» The request
Write out the entries below verbatim, starting with the line containing "Identify the location of treated." and continuing through the last line of the entries.

__________________________________________________

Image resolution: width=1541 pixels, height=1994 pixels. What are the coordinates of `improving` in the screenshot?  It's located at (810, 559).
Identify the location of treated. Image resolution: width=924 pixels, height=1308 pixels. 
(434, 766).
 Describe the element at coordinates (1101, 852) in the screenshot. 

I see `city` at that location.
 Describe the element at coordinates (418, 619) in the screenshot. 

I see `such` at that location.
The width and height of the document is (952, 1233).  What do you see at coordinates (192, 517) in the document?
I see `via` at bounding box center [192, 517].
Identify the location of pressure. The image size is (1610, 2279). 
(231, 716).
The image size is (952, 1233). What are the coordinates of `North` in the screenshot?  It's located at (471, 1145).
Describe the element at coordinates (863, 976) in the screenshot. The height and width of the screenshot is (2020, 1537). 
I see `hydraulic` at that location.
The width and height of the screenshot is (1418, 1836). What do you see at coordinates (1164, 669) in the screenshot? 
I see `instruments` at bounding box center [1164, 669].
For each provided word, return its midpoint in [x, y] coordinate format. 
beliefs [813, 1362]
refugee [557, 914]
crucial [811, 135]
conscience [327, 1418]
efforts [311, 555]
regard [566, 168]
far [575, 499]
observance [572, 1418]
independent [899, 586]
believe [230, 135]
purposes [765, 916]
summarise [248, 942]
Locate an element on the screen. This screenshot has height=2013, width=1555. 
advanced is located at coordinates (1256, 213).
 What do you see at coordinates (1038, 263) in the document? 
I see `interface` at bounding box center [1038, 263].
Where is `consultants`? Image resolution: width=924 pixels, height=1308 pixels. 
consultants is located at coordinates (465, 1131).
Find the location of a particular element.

__________________________________________________

» Solution to this exercise
Identify the location of treated. Image resolution: width=924 pixels, height=1308 pixels. 
(434, 766).
 Describe the element at coordinates (1101, 852) in the screenshot. 

I see `city` at that location.
 Describe the element at coordinates (418, 619) in the screenshot. 

I see `such` at that location.
The width and height of the document is (952, 1233).  What do you see at coordinates (192, 517) in the document?
I see `via` at bounding box center [192, 517].
Identify the location of pressure. The image size is (1610, 2279). 
(231, 716).
The image size is (952, 1233). What are the coordinates of `North` in the screenshot?  It's located at (471, 1145).
Describe the element at coordinates (863, 976) in the screenshot. The height and width of the screenshot is (2020, 1537). 
I see `hydraulic` at that location.
The width and height of the screenshot is (1418, 1836). What do you see at coordinates (1164, 669) in the screenshot? 
I see `instruments` at bounding box center [1164, 669].
For each provided word, return its midpoint in [x, y] coordinate format. 
beliefs [813, 1362]
refugee [557, 914]
crucial [811, 135]
conscience [327, 1418]
efforts [311, 555]
regard [566, 168]
far [575, 499]
observance [572, 1418]
independent [899, 586]
believe [230, 135]
purposes [765, 916]
summarise [248, 942]
Locate an element on the screen. This screenshot has height=2013, width=1555. 
advanced is located at coordinates (1256, 213).
 What do you see at coordinates (1038, 263) in the document? 
I see `interface` at bounding box center [1038, 263].
Where is `consultants`? Image resolution: width=924 pixels, height=1308 pixels. 
consultants is located at coordinates (465, 1131).
Find the location of a particular element.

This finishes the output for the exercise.